UND WAS KOSTET DER SPASS?
Natürlich ist eine solch aufwendige Versiegelung nicht ganz günstig, spart aber insgesamt gesehen eine Menge an Kosten und reduziert den Wertverlust. Der genaue Preis hängt vom Zustand des Autos und dem Umfang der Arbeiten ab, aber mit einer dreistelligen Summe muss man immer rechnen. Dafür spart man viel Zeit und Geld für Autowäschen und Autopflege, denn ein ordentlicher Regenguss nimmt schon so einiges an Verschmutzungen mit.

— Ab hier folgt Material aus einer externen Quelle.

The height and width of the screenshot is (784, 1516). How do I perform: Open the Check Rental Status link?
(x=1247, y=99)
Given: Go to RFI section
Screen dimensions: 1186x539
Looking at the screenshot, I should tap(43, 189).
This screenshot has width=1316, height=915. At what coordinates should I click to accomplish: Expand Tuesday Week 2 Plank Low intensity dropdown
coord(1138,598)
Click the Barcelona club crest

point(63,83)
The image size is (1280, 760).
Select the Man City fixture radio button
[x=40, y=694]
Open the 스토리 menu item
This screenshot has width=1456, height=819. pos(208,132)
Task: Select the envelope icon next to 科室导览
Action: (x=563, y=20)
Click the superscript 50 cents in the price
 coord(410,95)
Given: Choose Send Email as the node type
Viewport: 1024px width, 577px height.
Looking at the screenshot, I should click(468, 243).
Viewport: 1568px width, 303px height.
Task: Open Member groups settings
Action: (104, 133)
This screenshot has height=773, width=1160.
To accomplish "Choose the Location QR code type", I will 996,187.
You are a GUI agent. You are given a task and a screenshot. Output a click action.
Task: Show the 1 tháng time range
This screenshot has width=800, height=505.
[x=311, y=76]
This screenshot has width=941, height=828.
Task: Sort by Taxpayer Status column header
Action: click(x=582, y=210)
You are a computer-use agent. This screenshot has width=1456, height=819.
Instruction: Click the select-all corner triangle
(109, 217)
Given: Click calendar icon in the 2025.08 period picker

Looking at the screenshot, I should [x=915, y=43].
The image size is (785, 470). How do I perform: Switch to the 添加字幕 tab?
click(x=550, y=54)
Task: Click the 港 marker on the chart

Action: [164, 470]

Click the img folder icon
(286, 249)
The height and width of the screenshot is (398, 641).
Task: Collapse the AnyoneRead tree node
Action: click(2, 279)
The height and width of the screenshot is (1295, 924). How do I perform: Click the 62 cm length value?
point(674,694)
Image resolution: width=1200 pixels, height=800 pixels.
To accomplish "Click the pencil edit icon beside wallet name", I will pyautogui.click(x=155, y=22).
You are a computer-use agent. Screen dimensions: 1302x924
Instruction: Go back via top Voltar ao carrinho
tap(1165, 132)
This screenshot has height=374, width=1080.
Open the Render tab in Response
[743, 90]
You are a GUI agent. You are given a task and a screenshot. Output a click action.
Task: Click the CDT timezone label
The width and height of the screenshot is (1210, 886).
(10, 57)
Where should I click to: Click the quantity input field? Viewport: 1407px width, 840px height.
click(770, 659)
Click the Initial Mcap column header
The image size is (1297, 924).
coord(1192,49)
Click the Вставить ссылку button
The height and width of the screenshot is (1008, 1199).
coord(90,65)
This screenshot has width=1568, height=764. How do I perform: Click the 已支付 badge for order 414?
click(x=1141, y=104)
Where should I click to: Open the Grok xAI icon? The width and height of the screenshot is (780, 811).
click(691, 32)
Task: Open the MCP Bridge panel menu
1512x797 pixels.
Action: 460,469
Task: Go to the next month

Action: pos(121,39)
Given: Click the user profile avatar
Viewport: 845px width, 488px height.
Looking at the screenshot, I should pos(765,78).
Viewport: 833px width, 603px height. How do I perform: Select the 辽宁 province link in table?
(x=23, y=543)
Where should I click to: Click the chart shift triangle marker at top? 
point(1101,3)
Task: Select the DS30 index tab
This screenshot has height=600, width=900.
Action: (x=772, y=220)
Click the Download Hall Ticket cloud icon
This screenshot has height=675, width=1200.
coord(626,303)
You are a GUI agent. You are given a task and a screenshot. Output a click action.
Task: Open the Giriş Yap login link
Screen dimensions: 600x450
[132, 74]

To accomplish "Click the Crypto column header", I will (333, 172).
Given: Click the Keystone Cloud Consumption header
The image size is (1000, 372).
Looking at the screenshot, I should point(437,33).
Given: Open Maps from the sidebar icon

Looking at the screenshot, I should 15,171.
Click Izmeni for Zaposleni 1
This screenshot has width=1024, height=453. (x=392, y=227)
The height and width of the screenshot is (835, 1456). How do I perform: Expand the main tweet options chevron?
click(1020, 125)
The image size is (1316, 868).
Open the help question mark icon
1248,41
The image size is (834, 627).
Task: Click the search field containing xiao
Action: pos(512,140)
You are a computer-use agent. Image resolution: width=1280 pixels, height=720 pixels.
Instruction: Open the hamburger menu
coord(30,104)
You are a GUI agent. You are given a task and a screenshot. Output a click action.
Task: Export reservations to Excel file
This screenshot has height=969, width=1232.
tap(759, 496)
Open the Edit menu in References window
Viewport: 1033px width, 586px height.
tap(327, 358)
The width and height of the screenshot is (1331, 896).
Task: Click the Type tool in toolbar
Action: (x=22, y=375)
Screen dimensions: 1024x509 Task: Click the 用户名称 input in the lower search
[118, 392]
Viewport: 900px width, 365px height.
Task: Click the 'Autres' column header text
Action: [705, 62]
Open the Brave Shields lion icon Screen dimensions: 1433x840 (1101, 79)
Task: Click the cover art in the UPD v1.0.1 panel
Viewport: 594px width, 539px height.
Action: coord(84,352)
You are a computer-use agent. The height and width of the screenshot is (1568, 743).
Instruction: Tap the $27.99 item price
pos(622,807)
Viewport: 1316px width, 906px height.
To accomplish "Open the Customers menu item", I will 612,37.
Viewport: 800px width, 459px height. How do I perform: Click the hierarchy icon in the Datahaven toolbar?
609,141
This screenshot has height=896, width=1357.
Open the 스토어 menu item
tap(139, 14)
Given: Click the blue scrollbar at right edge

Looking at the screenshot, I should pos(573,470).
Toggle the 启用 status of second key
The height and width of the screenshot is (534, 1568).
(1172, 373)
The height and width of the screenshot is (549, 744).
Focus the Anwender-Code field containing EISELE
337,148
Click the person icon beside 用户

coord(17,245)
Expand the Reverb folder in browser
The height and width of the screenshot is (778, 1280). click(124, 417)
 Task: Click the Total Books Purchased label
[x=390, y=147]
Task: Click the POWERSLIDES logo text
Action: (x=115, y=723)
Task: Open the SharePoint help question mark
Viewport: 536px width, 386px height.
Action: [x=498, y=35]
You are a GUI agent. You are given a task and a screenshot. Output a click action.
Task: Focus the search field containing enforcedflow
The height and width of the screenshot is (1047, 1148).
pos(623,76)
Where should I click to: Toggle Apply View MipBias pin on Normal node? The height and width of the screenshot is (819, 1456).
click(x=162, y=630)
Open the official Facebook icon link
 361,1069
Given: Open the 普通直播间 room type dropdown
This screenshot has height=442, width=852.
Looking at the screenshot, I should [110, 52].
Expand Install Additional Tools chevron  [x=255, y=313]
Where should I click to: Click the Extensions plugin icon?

Sogar bei fabrikneuen Fahrzeugen kann so eine Versiegelung lukrativ sein, denn sie konserviert den Lack, beugt Kratzern vor und reduziert damit den Wertverlust. Je nach Pflege und heimischem Fahrzeugstandort hält eine Nanoversiegelung etwa zwei bis drei Jahre. Mit einem konkreten Angebot lässt sich also schnell nachrechnen, dass die intelligente Schutzschicht fürs Auto durchaus interessant für den Geldbeutel ist.